At present, various UATR methods based on machine learning have been put forward. Commonly, we separate these methods into two kinds: approaches based on artificial feature design and approaches based on automatic feature extraction [1,2,3,4]. In general, the most effective method of UATR is based on the characteristics of domain knowledge design, which heavily depends on the statistical model [1,2,3]. MFCC is a widely adopted feature in UATR and speech recognition [3,4,5,6,7,8,9,10,11,12,13]. Nevertheless, the optimal feature of the acoustic target can not be represented by MFCC [8]. To solve the shortcomings of MFCC, other features have been presented. The GFCC was introduced into UATR by Lian [9]. The crux in the process is how to extract the features of underwater acoustic targets.

In recent years, as the solution based on deep learning has made great successes in the field of speech recognition and image classification, people have carried out in-depth research on improving the ability of underwater acoustic target recognition. [14,15,16,17,18,19] in these studies, the solution based on deep learning shows a strong ability to feature extraction. Compared with the shallow neural network, the deep neural network can extract more abstract and higher-level features from big data [21]. As one of the methods based on deep structure, Deep Boltzmann Machine has better performance in learning and extracting the features of ship radiated noise. Additionally, CNNs [23] are widely used in UATR because of its advantage in processing images [24]. In [25], Yang et al. used ADCNN to simulate the auditory system. Deep learning based methods can extract more information compared with hand-engineering methods.

This paper proposed an Sub-pretrained CNNs based method which combines multi-dimensional feature extracted by CNNs with the position encoding, as the input of the global classifier using fully connected DNN. Firstly, we translate original signals to time-frequency presentations as images. Then, we transform the position of bands in the spectrogram to position encoding. After we concat position encoding and multi-dimensional feature extracted by CNNs, global classifier can recognition underwater targets using the input.

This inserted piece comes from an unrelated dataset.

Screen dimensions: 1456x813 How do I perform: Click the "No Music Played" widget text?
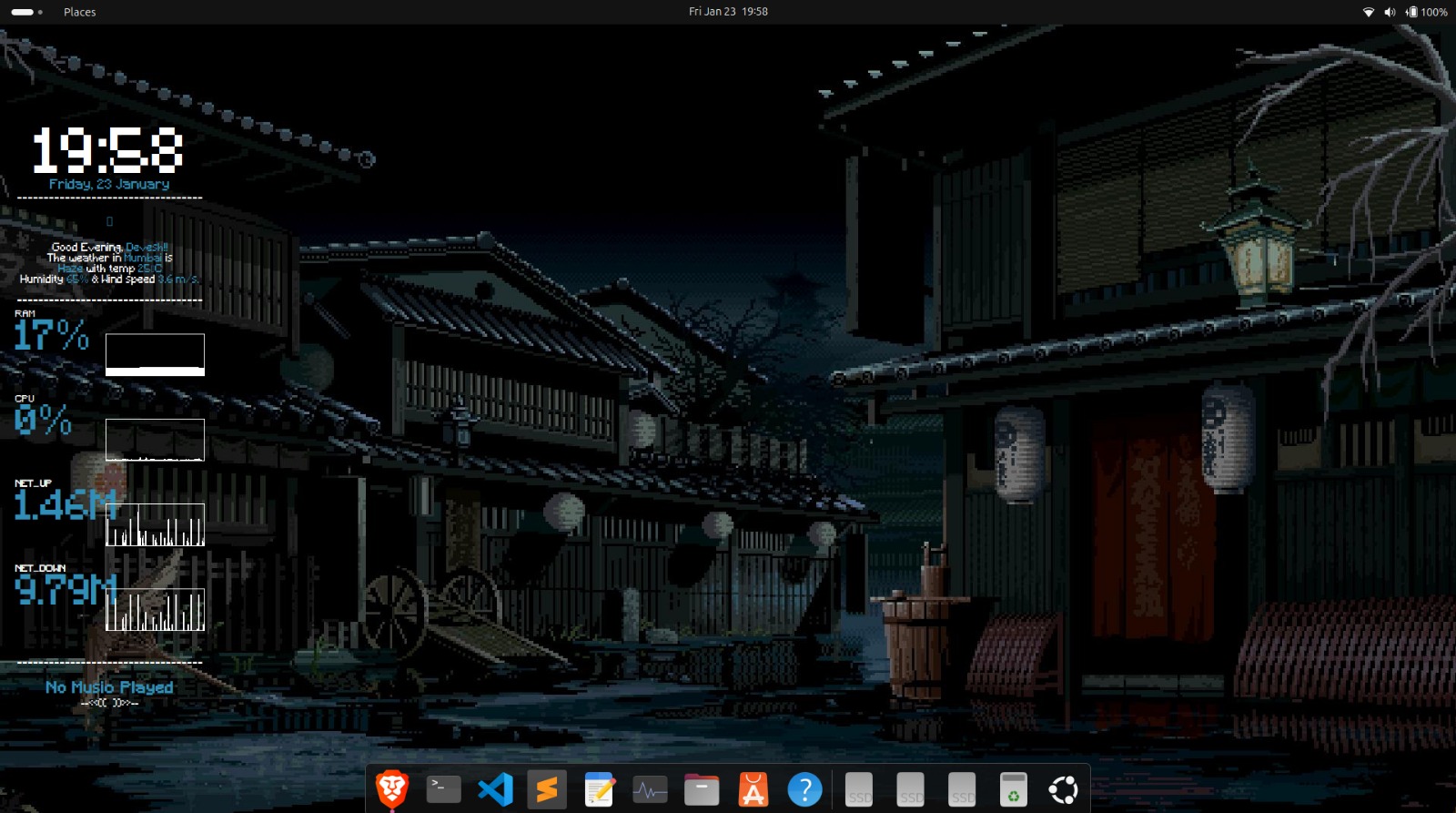[x=109, y=687]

In the second section, the UATR method presented is introduced detailedly. The specific content of the experimental setting is introduced in The third part. The experimental results are addressed in the fourth section. The fifth part summarizes the full paper.

2 Proposed Method

2.1 Framework

For most UATR methods, the process can be divided into feature extraction stage and learning stage. The purpose of CNN is to adopt a deep hidden structure in the perceived signal to produce a great feature presentation. The process of the presented approach for UATR is presented in Fig. 1. As preprocess, we practice STFT to get time-frequency representations of the original signals. Next, we simply utilize each band of time-frequency representation to train each CNN model in the training dataset and train some sub-pre-trained CNNs. The outputs of the last layers of these CNNs can be considered as presentation of the band. Then, we concat vectors as just one vector. Finally, we take the vector as the input of global classifier, which will recognize the target.

Fig. 1.
figure 1

The process of the presented UATR

2.2 Sub-pretrained CNNs

Spectrograms are 2D representations like an image comprising time and frequency dimensions, although very distinct from the original images. There exists an obvious diversification during the frequency dimension. As shown in Fig. 2, in the spectrograms obtained, we observed a clear variation of the magnitude of different frequency bands, particularly specific to every kind of target. For instance, the “B” class owns more extra power in higher frequency bins; the “C” class has more energy in mid-frequency bins and less energy in higher frequency bins; for “E” class Background noise recordings, energy is well-distributed in frequency bands. We utilize these observations to put forward Sub-pre-trained CNNs, which is talked about in the accompanying.

Fig. 2.
figure 2

Time-frequency presentation

To extremely extract the information in each frequency band and fully take advantage of variation of the magnitude of different frequency bands, we propose the Sub-pretrained CNNs method. The process of this method can be illustrated in Fig. 3. Firstly, we extract the spectrogram for the N samples and perform normalization. Then we split the spectrogram into several bands. It takes spectrogram to F*T dimension, bands size is the number of bands. These bands are independently inputted into 2 conv-layers. Kernel-size is set (5, 5), which has large receptive field. After conv-layer, sigmoid activation and max-pooling follow. Then, we flatten the output of CNNs and concat these vectors as just one vector. Finally, to capture the global relations between frequency bands, we use MLP as classifier to classify the input using diversified information.

Fig. 3.
figure 3

Sub-pretrained CNNs

2.3 Position Encoding

Position and order of bands are the essential parts of any spectrogram. They define the high and low frequency and thus the actual characteristics of an acoustic target. Convolutional Neural Networks (CNNs) rarely take the order of bands into account. They parse a spectrogram band by band in a sequential manner. This will integrate the bands’ order.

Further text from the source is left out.